26 Jan Changes for the 2015 Medicare Physician Fee Schedule (PFS)
On July 3, 2014, the Centers for Medicare and Medicaid Services (CMS) released changes for the upcoming 2015 Medicare Physician Fee Schedule (PFS). This report addresses changes to the PFS and other Medicare Part B payment policies.
Relative Value Units
The values for each medical procedure are set by CMS through the use of Relative Value Units (RVUs), which are multiplied by a conversion factor to account for geographical variants to decide what CMS is to pay for the medical procedure. During the past few decades, CMS provided a preliminary assessment of the SGR-related cut that is now required in the subsequent calendar year. A RVU has three components: physician work, physician expense, and malpractice expense. CMS uses a formula to combine these components into one unit. The figure is multiplied by the conversion factor to decide how much money Medicare is to pay out.
Complex Chronic Care Management
There is a new payment code for primary care providers for services that are not face-to-face, and for patients with two or more chronic conditions. This code is billable once a month, and CMS will pay $41.92 when it is billed. Chronic care management services include development and revision of a plan of care, medication management, and communication with other healthcare professionals.

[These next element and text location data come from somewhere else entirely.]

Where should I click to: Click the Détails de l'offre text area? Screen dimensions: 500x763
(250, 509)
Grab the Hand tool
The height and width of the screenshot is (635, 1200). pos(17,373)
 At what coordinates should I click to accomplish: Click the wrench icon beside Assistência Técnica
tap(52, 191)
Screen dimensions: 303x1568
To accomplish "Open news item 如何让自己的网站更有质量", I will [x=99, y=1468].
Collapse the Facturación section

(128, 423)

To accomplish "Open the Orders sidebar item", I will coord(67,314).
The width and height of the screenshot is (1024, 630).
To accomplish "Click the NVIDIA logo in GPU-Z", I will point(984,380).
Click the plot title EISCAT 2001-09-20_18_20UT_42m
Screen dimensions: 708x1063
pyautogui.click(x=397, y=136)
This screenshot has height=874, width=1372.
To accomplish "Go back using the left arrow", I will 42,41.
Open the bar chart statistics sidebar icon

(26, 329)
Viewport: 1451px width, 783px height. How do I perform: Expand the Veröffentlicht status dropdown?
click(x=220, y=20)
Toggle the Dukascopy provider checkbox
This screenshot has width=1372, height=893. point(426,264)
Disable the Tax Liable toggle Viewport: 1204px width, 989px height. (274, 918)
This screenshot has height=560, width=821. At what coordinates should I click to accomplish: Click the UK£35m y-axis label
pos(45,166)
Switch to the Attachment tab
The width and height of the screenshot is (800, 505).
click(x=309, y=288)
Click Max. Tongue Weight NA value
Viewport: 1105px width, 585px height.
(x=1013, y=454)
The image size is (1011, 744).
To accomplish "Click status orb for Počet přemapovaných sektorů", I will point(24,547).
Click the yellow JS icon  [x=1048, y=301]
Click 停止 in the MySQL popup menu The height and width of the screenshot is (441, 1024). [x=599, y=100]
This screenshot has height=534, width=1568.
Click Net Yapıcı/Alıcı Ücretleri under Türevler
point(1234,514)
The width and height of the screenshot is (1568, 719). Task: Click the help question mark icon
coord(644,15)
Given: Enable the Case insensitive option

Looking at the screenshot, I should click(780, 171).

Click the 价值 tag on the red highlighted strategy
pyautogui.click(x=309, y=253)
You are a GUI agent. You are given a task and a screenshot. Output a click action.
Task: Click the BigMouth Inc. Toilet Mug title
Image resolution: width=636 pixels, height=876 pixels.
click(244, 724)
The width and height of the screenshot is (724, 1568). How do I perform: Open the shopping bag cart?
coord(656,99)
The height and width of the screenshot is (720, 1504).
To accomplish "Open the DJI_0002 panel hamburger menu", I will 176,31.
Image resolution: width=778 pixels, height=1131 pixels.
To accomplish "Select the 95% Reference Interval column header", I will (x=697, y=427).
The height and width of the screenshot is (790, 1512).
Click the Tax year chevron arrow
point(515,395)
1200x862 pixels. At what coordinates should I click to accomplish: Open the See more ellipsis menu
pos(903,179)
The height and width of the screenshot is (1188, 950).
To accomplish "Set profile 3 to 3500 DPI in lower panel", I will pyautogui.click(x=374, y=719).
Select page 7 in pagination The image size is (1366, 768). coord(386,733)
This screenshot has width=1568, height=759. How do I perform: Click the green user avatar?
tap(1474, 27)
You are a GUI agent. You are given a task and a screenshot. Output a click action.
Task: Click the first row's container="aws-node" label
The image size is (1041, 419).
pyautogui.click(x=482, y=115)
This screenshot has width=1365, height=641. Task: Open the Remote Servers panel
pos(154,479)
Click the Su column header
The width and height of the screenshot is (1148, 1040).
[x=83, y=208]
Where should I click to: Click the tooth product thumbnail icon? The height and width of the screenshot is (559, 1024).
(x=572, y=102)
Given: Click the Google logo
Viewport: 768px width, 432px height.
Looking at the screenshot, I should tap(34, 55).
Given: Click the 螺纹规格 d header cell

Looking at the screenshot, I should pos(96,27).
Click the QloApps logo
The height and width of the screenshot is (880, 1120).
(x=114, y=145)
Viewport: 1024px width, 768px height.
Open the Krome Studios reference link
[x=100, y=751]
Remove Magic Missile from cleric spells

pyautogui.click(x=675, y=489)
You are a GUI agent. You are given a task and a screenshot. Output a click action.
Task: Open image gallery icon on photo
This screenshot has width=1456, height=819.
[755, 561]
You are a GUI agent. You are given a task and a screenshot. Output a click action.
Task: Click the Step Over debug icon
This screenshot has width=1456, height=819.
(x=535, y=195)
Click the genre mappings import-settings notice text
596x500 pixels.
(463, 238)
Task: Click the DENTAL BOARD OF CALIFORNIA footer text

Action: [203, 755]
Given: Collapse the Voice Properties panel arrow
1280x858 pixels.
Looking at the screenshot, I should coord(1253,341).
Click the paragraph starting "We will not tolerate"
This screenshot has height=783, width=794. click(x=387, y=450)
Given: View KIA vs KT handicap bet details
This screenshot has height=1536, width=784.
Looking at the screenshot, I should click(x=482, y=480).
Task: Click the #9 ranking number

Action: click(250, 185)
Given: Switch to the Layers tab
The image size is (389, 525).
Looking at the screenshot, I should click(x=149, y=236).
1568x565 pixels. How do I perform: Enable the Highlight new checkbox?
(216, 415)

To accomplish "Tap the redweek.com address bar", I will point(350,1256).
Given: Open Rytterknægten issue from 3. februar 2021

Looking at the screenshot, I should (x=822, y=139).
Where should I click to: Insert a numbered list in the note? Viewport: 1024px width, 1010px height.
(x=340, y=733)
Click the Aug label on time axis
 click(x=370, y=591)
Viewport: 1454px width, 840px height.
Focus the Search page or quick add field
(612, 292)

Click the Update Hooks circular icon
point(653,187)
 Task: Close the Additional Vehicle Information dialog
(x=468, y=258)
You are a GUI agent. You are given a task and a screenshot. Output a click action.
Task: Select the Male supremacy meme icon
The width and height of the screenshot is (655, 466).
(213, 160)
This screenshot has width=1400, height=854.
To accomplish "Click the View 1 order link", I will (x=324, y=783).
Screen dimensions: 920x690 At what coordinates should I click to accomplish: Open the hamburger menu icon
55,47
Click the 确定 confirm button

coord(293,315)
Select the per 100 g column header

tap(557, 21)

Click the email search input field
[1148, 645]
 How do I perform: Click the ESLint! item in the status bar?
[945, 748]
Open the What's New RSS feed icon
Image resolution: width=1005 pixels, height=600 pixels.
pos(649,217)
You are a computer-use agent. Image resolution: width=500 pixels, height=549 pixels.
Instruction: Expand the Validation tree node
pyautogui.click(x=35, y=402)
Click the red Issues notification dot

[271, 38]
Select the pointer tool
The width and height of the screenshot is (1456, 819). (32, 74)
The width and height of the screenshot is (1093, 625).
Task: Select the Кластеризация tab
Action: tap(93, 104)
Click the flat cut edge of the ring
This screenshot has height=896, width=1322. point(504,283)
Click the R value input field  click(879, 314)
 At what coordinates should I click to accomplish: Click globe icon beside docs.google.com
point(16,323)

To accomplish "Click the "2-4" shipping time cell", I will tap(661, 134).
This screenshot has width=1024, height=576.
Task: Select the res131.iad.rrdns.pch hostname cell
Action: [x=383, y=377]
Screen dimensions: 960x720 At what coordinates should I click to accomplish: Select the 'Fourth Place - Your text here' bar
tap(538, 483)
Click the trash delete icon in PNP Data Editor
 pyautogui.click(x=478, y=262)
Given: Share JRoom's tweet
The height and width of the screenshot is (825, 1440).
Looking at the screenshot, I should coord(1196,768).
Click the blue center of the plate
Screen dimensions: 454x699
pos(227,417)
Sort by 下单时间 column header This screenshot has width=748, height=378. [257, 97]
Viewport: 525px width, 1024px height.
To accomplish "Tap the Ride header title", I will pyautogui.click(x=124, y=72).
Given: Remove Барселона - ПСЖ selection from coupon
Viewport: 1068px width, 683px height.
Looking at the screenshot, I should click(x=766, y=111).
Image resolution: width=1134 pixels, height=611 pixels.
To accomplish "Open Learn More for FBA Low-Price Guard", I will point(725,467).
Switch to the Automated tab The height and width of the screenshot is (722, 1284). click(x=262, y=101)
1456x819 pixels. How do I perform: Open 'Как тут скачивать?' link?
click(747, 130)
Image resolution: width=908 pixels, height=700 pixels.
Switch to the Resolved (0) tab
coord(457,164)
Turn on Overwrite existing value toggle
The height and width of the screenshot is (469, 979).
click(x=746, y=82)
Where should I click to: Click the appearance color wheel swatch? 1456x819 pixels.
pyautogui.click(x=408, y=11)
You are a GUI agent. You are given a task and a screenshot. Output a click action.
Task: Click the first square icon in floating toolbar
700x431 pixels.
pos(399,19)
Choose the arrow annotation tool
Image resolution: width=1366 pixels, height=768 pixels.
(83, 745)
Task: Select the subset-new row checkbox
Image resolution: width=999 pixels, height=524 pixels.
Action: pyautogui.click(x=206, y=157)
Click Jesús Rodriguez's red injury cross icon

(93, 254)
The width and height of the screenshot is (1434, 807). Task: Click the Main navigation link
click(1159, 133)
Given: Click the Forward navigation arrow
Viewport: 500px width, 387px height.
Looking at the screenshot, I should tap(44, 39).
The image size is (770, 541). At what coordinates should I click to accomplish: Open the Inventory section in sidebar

Revalued Codes and Misvalued Services
CMS has the intent to not finalize any revalued codes until a public comment period is held, which is planned to occur by 2016. Also, CMS is required to identify codes that have been misvalued in the PFS, which involves around 80 codes. They want a review of the services that have Medicare-allowed charges of $10 million or more as a subset of codes under a priority category “codes that account for the majority of spending under the PFS.” This list includes stress echocardiography, transthoracic echocardiography, and cardiac monitoring device services.
CMS proposes, under the misvalued code initiative, to transform all 10- and 90-day global codes to 0-day global codes, which is planned to occur sometime in 2017. This is in response to the Office of the Inspector General (OIG) report regarding provision of follow-up evaluation and management services. The change is due to diversity of services, procedure settings, and payment models, as well as a lack of regular updates to pay rates for services.
The PFS reclassifies medical equipment costs for radiation therapy as an indirect expense rather than a direct expense. This change results in an 8 percent reduction in allowable charges for a radiation therapy center and a 4 percent reduction in radiation oncology.
On January 1, 2015, CMS will implement the Value Modifier, which is a value-based payment modifier. This will be phased in to all the eligible professionals by the year 2017. CMS will also increase the maximum positive payment adjustment, taking it from 2 to 4 percent. Decreases to the maximum negative payment adjustment are to go from -2 to -4 percent.
CMS has proposed to delete the exception in the Open Payments Program (under the Sunshine Act) for reporting any indirect payments by industry to physicians serving as faculty for certified continuing medical education. This will create more consistent reporting, and will allow consumers to have access to reported information.
Qualified Clinical Data Registry
There is a proposal for an eligible professional wishing to meet certain criterion for participation in the QCDR for 2017 PQRS payment adjustment report on three outcome measures. These measures include resource use, patient experience of care, and efficiency and appropriateness of use. There are a minimum number of measures the QCDR can report for the PQRS, just as there is a limit on the number of measures that the QDCR can submit on behalf of a qualified professional.